An attempt to understand the reasons for the birth of Christ in view of the sovereignty of God
I. Introduction: The Big Question
Allah datang ke bumi dan menjadi manusia! Sang pencipta alam semesta yang mendesain dan mengadakan seluruh yang ada, yang menentukan awal dan akhir segala sesuatu, yang tak terbatas dan tak dipengaruhi oleh apapun, kini menjadi sekecil sel telur. Dia menjadikan dirinya vulnerable, lemah seperti seorang bayi, mengikuti aliran waktu, menunggu saatnya untuk menggenapi suatu janji. Ya, kita tentu tahu janji itu, janji yang dinyatakan ribuan tahun sebelumnya. Janji yang didorong oleh kasih-Nya akan ciptaan-Nya, janji yang menjadi inti dari buku setebal 66 kitab, yang telah menunggangbalikkan dunia. Janji yang telah menjadi pengharapan dan bahkan tujuan hidup kaum Kristiani. Janji bahwa Allah akan menjadi manusia, dalam Kristus Yesus, masuk ke dalam dunia untuk menjadi penebusan bagi umat manusia, dan mengembalikan mereka kepada rencana awal… Tunggu dulu!

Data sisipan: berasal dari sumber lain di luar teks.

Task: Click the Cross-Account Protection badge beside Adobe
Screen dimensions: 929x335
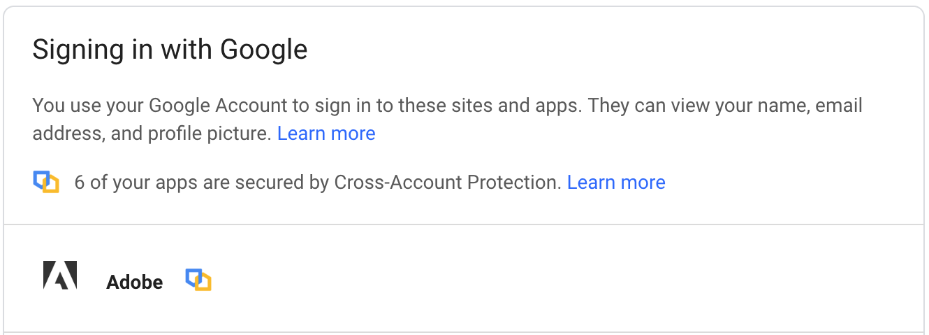Action: 198,280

Rencana awal? Original plan? Apakah itu berarti kedatangan Kristus adalah rencana kedua, disusun setelah kegagalan manusia, atau mungkin suatu rencana cadangan yang disiapkan Allah apabila rencana awal gagal? Apa jadinya bila manusia tidak jatuh ke dalam dosa? Bukankah itu berarti manusia akan tetap di dalam taman Eden dan menikmati persekutuan dengan Allah? Dan tentunya Allah tak perlu turun dan merendahkan dirinya sampai sedemikian bukan?
Begitu banyak penulis dan pemikir dari berbagai zaman, Kristen dan non-Kristen, telah berusaha mengerti dan membahas hal ini. Suatu misteri yang luar biasa. Mengapa Allah menjadi manusia? (Cur Deus Homo?) Apa jadinya apabila manusia tidak jatuh ke dalam dosa? Akankah kedatangan Allah menjadi batal?

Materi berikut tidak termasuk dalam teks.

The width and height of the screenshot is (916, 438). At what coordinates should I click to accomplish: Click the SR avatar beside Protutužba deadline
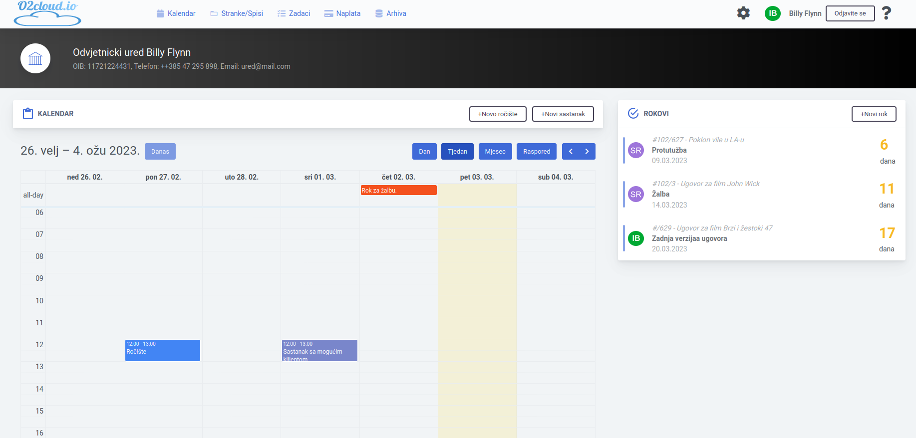point(635,150)
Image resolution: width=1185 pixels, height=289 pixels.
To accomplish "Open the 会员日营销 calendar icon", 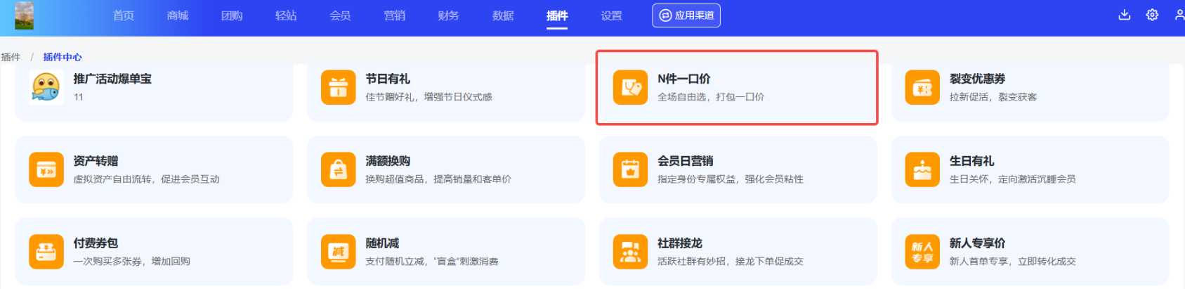I will point(630,169).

Di tengah segala pertanyaan yang muncul, kita diingatkan bahwa Allah berdaulat dan Dia Mahatahu. Dia tahu akan kejatuhan manusia bahkan sebelum mereka diciptakan. Akan tetapi ini tidak mempermudah pergumulan kita. Apabila Allah mengetahui kejatuhan manusia, sehingga tidak ada jalan lain selain turun ke dalam dunia untuk menyelamatkan mereka, mengapa Dia tetap menciptakan mereka? Apabila Allah mau manusia menjadi mahluk yang mengasihi Dia dari keinginan mereka sendiri, Mengapa Allah tidak menciptakan mahluk seperti demikian sedari semula?
Apakah pertanyaan-pertanyaan di atas menjadi pertanyaan Saudara? Banyak dari jawaban untuk pertanyaan di atas adalah misteri yang menjadi milik Allah sendiri, dan hanya imanlah yang dapat membawa kita tetap dalam jalan-Nya. Akan tetapi Dia juga adalah Allah yang membagikan misteri ini kepada umat-Nya. Melalui artikel ini saya harap kita bisa melihat kekayaan misteri ini seperti yang dituangkan dalam Alkitab.

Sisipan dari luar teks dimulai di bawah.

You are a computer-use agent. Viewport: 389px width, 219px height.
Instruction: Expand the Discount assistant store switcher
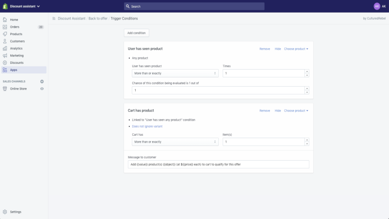tap(25, 6)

[Ayat-ayat Alkitab dalam artikel ini hanyalah kutipan singkat, diambil dari terjemahan English Standard Version (ESV). Saya harap Saudara pembaca dapat mengecek tiap kutipan dengan membaca seluruh perikop yang menyelubungi ayat tersebut.]
II. Reasons related to the Fall
Berbagai alasan telah dikemukakan dari sejarah pemikiran Kristen tentang mengapa Kristus harus datang dalam kaitannya dengan kejatuhan manusia.
Alasan pertama mengatakan bahwa setelah kejatuhan manusia, mereka jatuh dalam perbudakan Iblis. Oleh karena itu Allah perlu menebus manusia dari tangan si jahat dan Kristuslah yang menjadi “ransom” untuk hal tersebut. Seperti ilustrasi pasar budak, Allah datang menebus manusia dengan Kristus sebagai bayaran.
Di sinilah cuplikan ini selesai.